Choosing a medical plan is one of the most important benefits decisions you can make. It has a big impact on your health coverage and your finances, so take the time to consider all the options WSI offers.

Note that eligibility and enrollment options may vary by plan and where you live, so be sure to carefully review all the information provided in the Benefits Guide and on the benefits enrollment portal. You may also contact the WSI Benefits Resource Center at 800.413.1444.

Depending on where you live, you may have access to a Local Plus Network (LPN). An LPN is a smaller network of providers and facilities that have met certain measures of medical care quality and efficiency. An LPN has lower associate payroll contributions; however, these networks will include a smaller number of providers. If you are in an area that offers an LPN, you will have more than three medical plan choices (for example, you will see both the Open Access and Local Plus networks if available in your area).

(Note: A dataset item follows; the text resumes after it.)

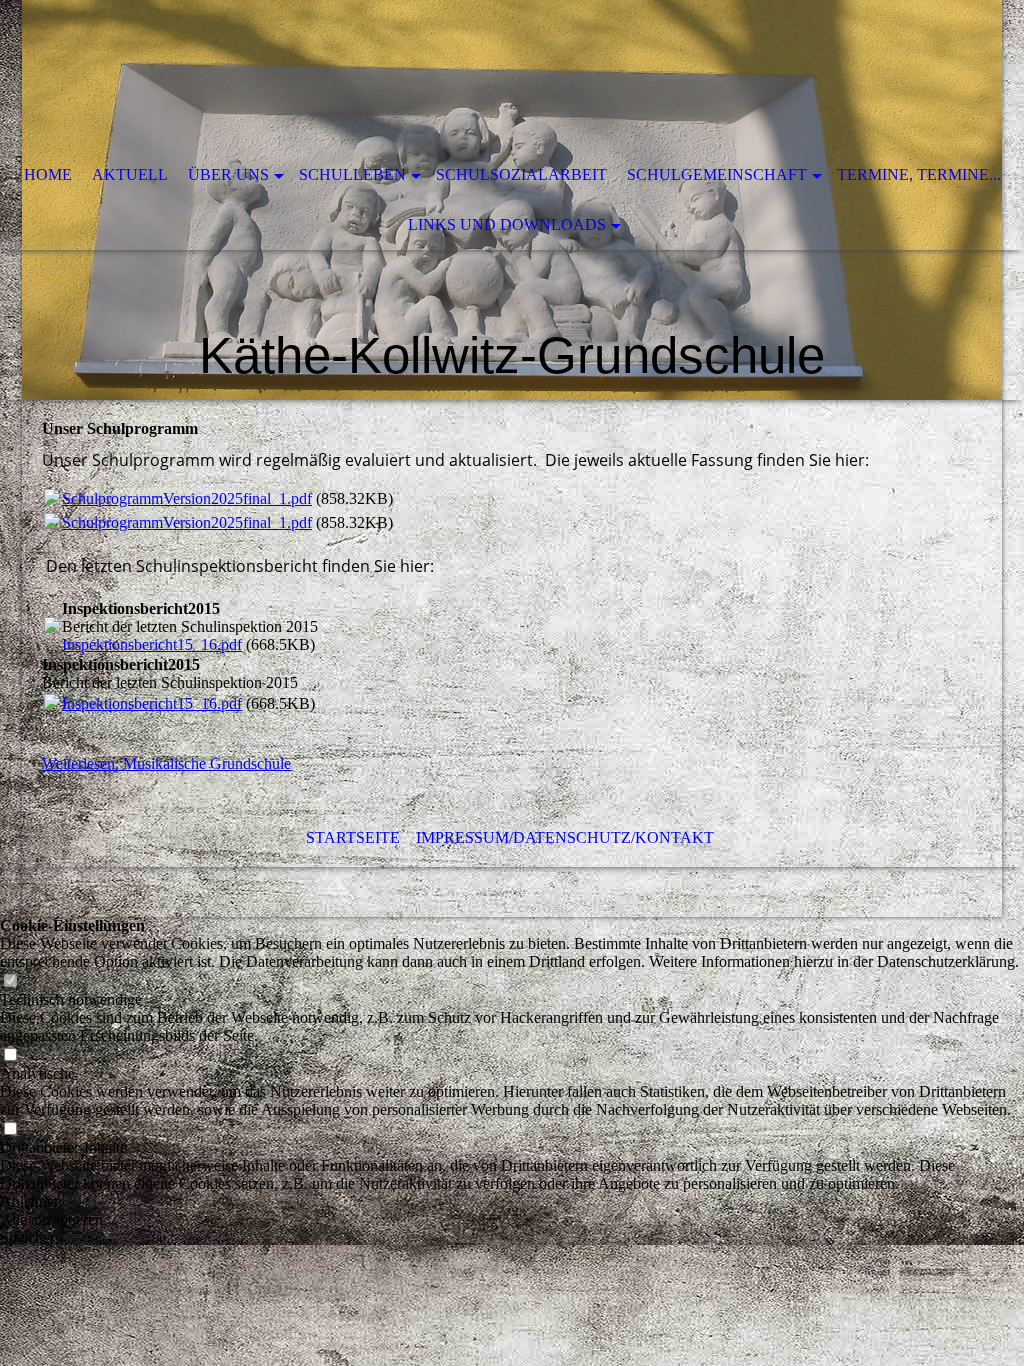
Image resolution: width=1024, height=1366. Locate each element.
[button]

High Deductible Health Plan with HSA Plan

The High Deductible Health Plan with HSA (HDHP) works similar to other WSI medical plan options, but with some important differences. If you enroll in the HDHP plan, you are able to contribute pretax dollars to an HSA. An HSA is an individual custodial account that eligible individuals may use to pay out-of-pocket qualified health care expenses, including medical, dental, vision and prescription drug costs.

With the HDHP plan, eligible expenses, such as a doctor’s visit when you are sick or a prescription drug, will be paid in full by you until you meet your “coverage level” deductible. Unlike the Standard and Premium plans, if you have any dependents covered on your medical plan, you must meet the “family” deductible amount before the plan pays any eligible expenses. You can choose to pay for this care from funds available in your HSA, or not. It is your choice. Just like the other medical plan options from WSI, the HDHP will pay for certain preventive services, screenings and drugs at 100 percent with no deductible when you see an in-network provider.

The out-of-pocket maximum is the most you will have to pay in the plan year for covered health care expenses and protects you from financial risk. The medical plan pays 100 percent of all remaining covered expenses for the rest of the plan year once you have met your out-of-pocket maximum. The out-of-pocket maximum includes your deductible, coinsurance and covered prescription drug expenses.

Like the Standard and the Premium plans, with the HDHP, if you have any dependents covered on our medical plan, each member can meet the single (or individual) out-of-pocket maximum until the overall family out-of-pocket maximum is met before the plan pays 100 percent of all remaining covered expenses for the rest of the plan year.

Standard and Premium Plans

In selected ZIP code areas, Premium, Standard and HDHP plans may include both the Open Access Network plan and the Local Plus Network options. The LPN plans cover the same services and have the same deductibles, coinsurance, out-of-pocket maximums, etc. as the broad network plan options. The LPN has a limited list of participating providers chosen for having met certain measures of medical care quality and efficiency, such as:

  • Lower hospital readmission rates
  • Fewer complications
  • Treatments proven to show positive results

Local Plus Network Option

The LPN option will cost less in premium contributions (deductions from your pay).

LPN plan providers may offer a better health care experience while you make the most of your health care dollars. Keep in mind, these options may not be right for you if you have dependents who live elsewhere (such as at college), if you travel frequently or if your current provider is not in the LPN and you prefer to not change providers.

If an LPN is available in your area, you will see this option included when you enroll on the Benefits Portal.

Comparing Your Options

The Premium Care Plan, Standard Care Plan and the High Deductible HSA plan all offer a network of hospitals and physicians for in-network services. You can find participating providers and in-network facilities on your carrier’s website. You can access your carrier’s website via the Benefits Portal.

The Kaiser HMO plan uses its own network of doctors and facilities. Find participating providers and in-network facilities at kp.org.

Saving on Prescriptions

By spending just a few dollars less on your regular prescriptions, you can enjoy considerable savings in the long run. Here are some tips for getting the greatest value on your prescriptions if you’re enrolled in a WSI medical plan.

By using a mail order pharmacy service, you can get larger quantities of your prescriptions, often at the same price you’d pay for a smaller quantity at your traditional pharmacy.

Most commonly used prescription drugs are available in less expensive generic forms. If a generic form isn’t available, ask the pharmacist if there’s an equivalent drug that has a generic form.